---------- INPUT MATERIAL

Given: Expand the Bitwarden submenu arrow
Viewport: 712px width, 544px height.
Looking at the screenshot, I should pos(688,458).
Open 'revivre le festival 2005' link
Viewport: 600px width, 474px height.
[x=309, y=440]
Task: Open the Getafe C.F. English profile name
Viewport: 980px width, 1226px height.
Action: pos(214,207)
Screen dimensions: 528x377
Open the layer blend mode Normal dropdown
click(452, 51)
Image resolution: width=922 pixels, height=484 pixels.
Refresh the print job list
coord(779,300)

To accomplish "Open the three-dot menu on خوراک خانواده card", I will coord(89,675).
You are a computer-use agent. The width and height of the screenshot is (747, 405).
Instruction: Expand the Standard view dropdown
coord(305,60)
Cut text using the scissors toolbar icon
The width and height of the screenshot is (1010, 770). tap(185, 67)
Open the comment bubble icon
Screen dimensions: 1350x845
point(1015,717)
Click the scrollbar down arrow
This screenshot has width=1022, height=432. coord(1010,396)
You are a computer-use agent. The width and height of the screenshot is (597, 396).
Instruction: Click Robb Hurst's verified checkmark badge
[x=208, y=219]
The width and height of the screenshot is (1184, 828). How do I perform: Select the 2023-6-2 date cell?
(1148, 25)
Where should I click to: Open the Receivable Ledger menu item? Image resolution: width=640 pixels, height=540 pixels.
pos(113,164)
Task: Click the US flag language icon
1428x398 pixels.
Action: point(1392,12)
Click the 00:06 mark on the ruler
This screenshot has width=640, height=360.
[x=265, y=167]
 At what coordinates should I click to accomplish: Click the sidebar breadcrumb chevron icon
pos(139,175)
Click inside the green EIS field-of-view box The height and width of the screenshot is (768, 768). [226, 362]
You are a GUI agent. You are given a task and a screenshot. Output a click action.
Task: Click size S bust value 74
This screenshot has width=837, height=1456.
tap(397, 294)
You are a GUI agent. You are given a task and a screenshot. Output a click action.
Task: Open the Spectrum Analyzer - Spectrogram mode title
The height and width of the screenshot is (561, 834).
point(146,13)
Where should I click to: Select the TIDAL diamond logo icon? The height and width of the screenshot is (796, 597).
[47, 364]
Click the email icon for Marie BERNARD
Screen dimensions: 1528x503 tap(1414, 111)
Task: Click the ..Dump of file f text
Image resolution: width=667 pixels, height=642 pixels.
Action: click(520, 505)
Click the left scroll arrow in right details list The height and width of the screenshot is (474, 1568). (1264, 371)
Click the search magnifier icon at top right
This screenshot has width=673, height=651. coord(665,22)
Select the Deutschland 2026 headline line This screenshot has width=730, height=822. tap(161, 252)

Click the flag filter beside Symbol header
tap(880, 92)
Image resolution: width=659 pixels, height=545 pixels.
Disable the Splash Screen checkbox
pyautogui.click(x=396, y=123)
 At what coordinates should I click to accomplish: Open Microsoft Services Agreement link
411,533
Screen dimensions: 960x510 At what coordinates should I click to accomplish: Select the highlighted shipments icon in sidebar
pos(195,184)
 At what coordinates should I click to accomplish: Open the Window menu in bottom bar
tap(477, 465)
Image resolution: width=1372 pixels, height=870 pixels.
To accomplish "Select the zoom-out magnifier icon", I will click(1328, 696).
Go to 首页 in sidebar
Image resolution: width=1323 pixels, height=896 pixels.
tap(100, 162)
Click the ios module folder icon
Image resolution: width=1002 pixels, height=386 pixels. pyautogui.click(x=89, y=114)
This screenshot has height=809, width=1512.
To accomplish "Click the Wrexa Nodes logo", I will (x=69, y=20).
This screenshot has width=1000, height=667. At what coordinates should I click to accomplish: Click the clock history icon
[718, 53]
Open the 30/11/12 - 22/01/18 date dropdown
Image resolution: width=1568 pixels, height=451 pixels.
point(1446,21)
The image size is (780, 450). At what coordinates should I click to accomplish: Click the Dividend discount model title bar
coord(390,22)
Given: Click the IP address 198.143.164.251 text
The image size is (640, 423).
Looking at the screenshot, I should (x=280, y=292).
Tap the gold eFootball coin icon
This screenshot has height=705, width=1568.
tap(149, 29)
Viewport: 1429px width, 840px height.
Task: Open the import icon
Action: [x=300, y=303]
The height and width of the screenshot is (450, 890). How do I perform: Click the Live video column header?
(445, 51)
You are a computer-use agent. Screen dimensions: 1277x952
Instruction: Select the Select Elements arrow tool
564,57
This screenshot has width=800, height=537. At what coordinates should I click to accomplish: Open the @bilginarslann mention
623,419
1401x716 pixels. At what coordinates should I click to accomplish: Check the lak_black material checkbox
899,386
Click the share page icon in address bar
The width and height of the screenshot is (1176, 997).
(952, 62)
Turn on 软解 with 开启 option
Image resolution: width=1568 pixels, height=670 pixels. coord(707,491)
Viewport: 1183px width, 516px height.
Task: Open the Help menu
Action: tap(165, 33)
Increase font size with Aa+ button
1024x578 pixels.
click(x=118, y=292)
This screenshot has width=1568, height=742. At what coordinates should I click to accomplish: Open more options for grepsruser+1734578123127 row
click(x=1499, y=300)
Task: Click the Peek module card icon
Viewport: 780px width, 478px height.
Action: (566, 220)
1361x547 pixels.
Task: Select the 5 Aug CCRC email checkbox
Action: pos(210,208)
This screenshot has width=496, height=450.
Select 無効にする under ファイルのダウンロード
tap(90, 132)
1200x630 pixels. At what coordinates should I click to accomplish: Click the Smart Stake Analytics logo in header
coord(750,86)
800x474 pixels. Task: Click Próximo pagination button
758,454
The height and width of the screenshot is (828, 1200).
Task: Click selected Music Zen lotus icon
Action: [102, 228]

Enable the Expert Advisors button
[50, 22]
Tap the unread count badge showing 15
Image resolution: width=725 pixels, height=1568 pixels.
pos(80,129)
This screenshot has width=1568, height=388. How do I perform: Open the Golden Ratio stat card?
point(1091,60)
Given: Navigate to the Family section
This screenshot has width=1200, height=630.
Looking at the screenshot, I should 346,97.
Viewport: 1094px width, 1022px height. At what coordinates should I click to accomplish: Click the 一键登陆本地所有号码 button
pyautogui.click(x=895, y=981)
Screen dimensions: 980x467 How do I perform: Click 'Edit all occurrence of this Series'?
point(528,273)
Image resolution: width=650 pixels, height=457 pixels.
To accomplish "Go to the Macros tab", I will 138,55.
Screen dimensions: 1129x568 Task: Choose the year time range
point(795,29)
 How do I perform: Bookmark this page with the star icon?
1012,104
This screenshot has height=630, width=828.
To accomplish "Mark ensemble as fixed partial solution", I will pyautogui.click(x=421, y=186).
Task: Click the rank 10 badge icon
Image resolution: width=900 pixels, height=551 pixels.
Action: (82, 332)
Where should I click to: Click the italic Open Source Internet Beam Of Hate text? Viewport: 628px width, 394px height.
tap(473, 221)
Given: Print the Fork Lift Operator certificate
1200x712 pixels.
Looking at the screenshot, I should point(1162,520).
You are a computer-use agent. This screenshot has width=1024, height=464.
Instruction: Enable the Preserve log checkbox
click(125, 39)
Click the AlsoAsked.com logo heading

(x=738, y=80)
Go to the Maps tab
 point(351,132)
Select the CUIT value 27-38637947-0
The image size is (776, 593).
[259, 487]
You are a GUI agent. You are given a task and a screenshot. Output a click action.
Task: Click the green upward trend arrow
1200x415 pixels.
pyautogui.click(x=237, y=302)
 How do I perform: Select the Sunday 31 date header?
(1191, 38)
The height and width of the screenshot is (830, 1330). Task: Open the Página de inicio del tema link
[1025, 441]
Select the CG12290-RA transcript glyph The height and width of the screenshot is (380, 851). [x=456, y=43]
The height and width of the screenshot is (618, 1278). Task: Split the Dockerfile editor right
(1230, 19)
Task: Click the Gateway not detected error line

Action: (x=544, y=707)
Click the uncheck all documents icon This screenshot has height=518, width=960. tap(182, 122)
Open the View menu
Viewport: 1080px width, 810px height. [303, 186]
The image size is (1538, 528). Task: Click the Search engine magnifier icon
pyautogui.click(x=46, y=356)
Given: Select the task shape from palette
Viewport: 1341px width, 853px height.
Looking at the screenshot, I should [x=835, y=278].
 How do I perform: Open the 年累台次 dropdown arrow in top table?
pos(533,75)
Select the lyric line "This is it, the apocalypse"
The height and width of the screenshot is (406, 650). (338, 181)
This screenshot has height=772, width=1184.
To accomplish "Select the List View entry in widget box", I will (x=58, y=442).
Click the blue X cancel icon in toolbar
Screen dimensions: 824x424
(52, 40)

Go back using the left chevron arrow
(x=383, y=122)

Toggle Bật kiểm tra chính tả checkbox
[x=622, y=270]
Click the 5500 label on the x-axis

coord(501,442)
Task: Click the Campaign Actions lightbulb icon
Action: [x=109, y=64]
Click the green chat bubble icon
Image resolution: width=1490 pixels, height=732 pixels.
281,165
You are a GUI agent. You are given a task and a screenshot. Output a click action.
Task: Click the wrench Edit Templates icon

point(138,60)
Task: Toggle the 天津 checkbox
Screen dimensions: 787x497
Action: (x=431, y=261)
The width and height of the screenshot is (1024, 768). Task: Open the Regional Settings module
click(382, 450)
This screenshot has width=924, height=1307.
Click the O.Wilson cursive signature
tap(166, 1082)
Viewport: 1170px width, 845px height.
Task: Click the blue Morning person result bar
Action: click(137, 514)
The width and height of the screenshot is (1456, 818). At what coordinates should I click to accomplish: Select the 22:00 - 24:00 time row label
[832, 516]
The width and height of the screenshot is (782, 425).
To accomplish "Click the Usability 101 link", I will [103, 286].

--------------------

**PROBLEM DESCRIPTION**
Count the lines in the data where "computer" occurs. Report the number only.

**SOLUTION FOR THIS TASK**
4